Requirement
According to the faculty profile below, which lab does Juan Zhai co-direct?

About
Juan Zhai is an Assistant Professor in the Manning College of Information & Computer Sciences (CICS) at University of Massachusetts, Amherst (UMass). She co-directs the Laboratory for Advanced Software Engineering Research (LASER) lab. She is also a member of UMass NLP group. She is broadly interested in Software Engineering and Program Languages, Natural Language Processing and Software Text Analytics, Software Reliability and Security, and Deep Learning.
Contact Information
juanzhai at umass dot edu
Office
A211D LGRC
Research
- Formal specification synthesis: One of the main challenges in developing high-quality software is ensuring that its behavior aligns with the intended specifications. Formal specifications can significantly enhance the processes of debugging, testing, and verification. However, their adoption is limited due to the extensive manual effort, potential for errors, and the specialized expertise required. A promising approach to overcome this challenge is the automatic generation of formal specifications from the rich natural language artifacts that commonly describe the expected behavior of software systems. Our work C2S successfully translates natural language comments into formal specifications, which are proved to be helpful in generating new test oracles, reducing false alarms in automated testing, and improving static taint analysis. In addition to program specifications, we also successfully generate Linear Temporal Logic (LTL) formulas for IoT systems from user-defined commands in natural language. We are currently exploring the use of large language models to generate formal specifications.

Pointing data for screenshots and documents:
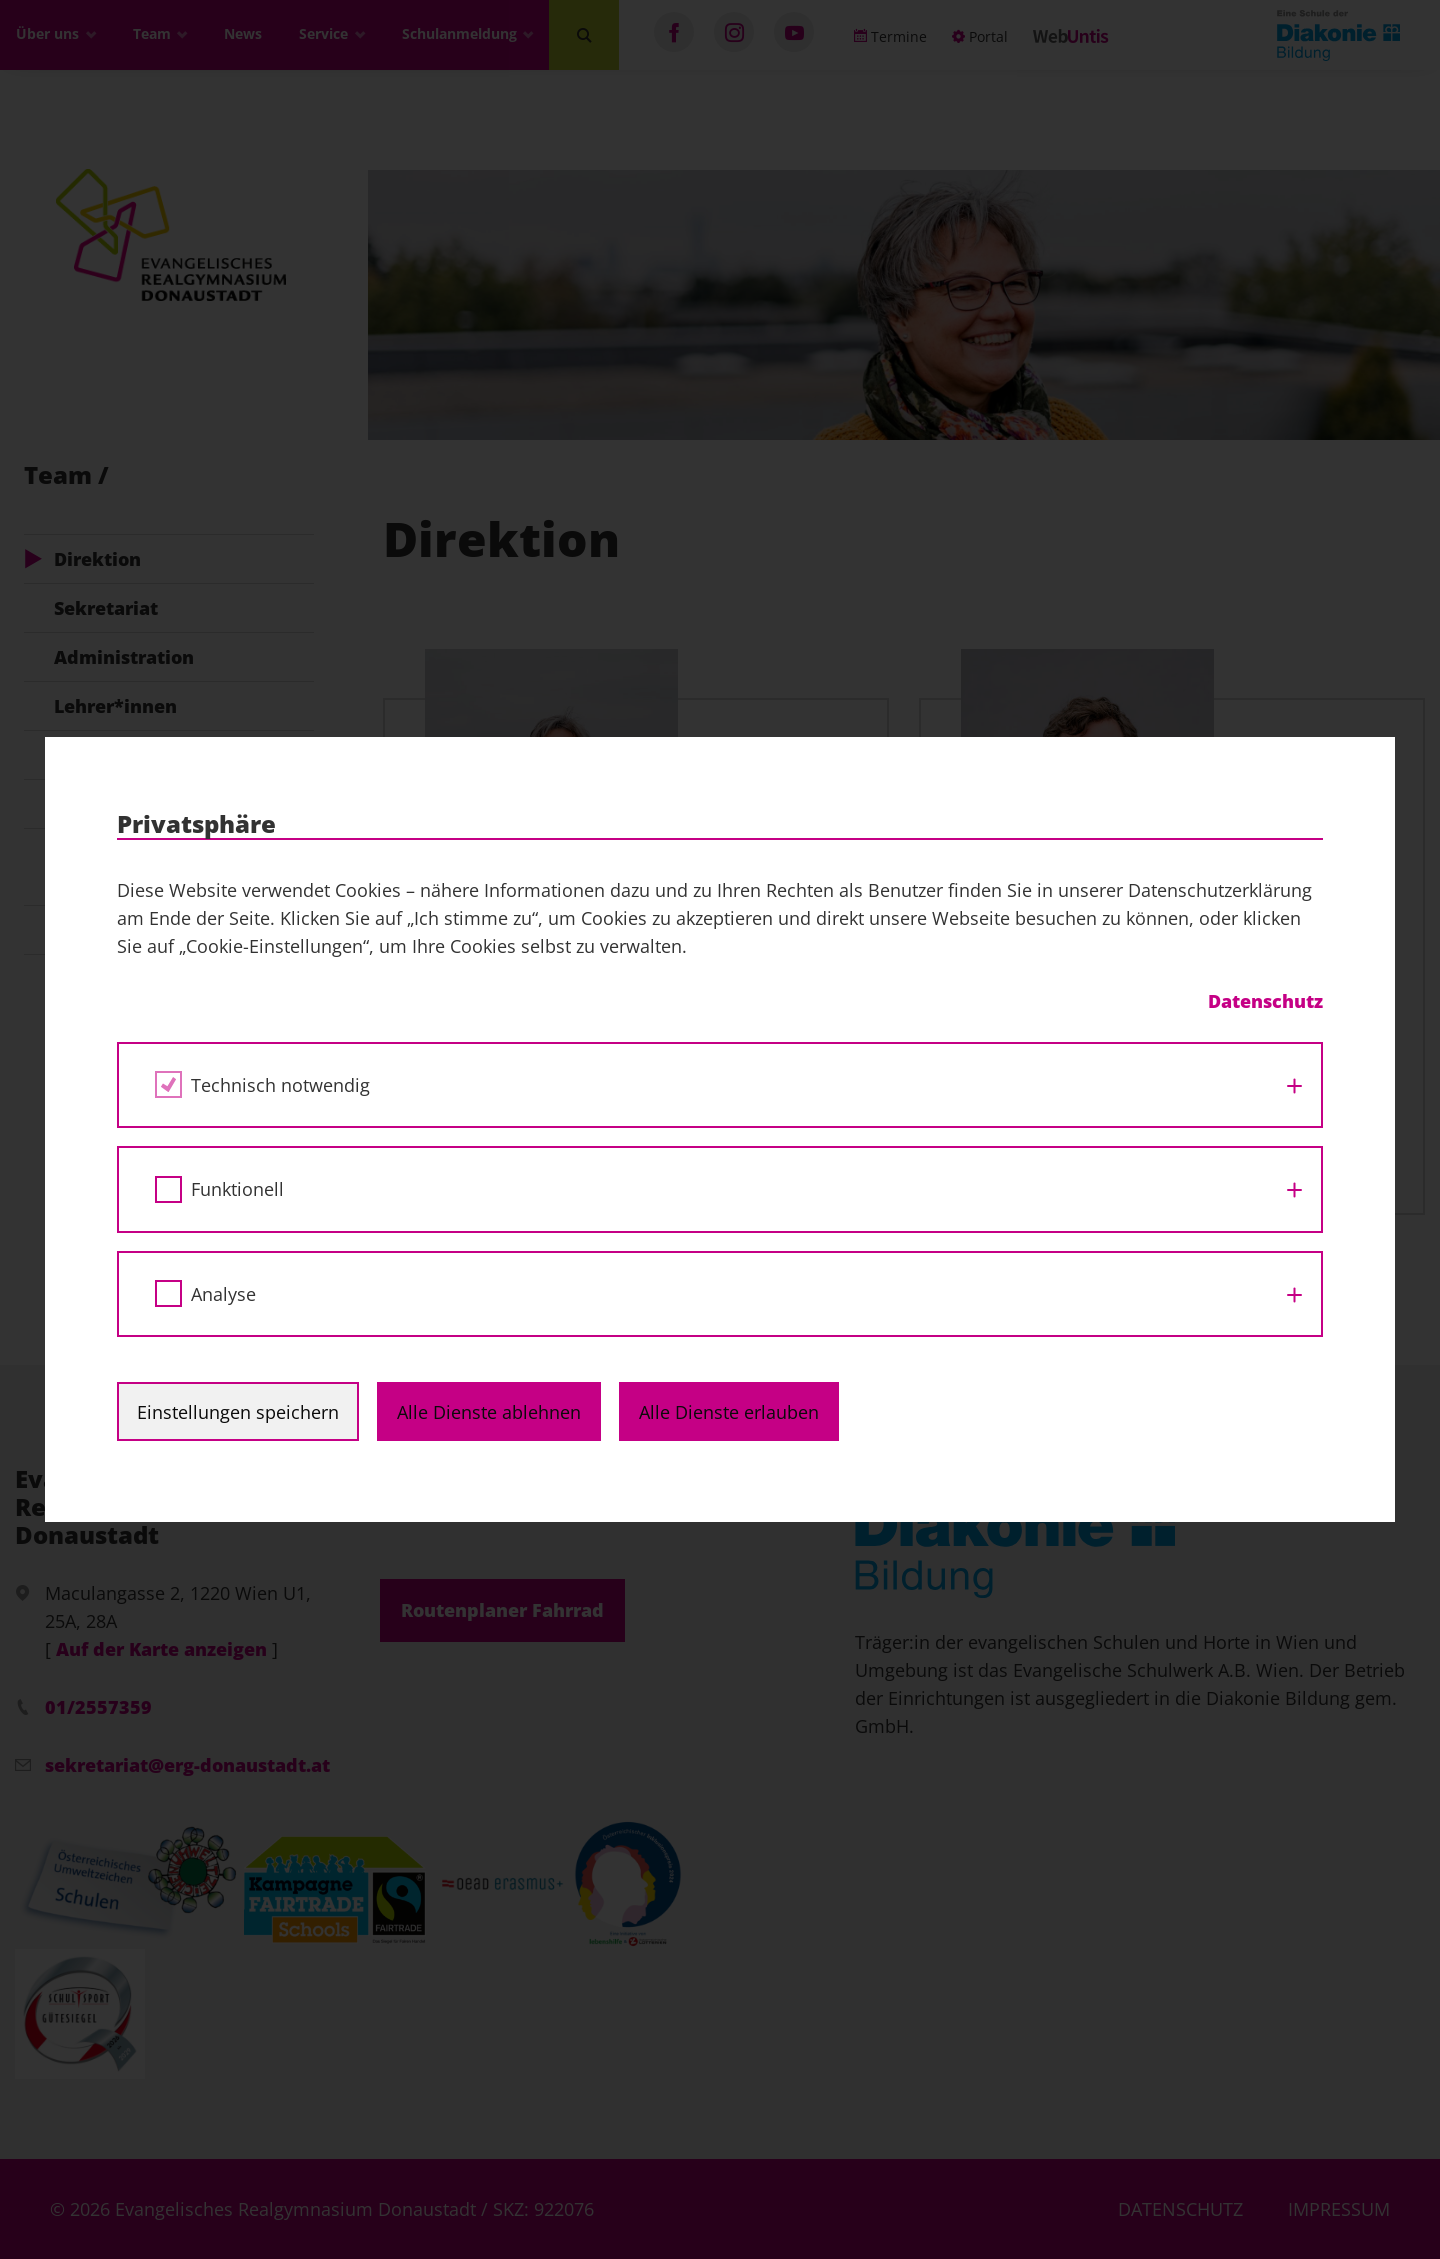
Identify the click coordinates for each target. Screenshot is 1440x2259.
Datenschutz (1265, 1001)
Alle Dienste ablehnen (489, 1412)
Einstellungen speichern (238, 1412)
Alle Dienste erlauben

Response to the exercise
The Laboratory for Advanced Software Engineering Research (LASER) lab.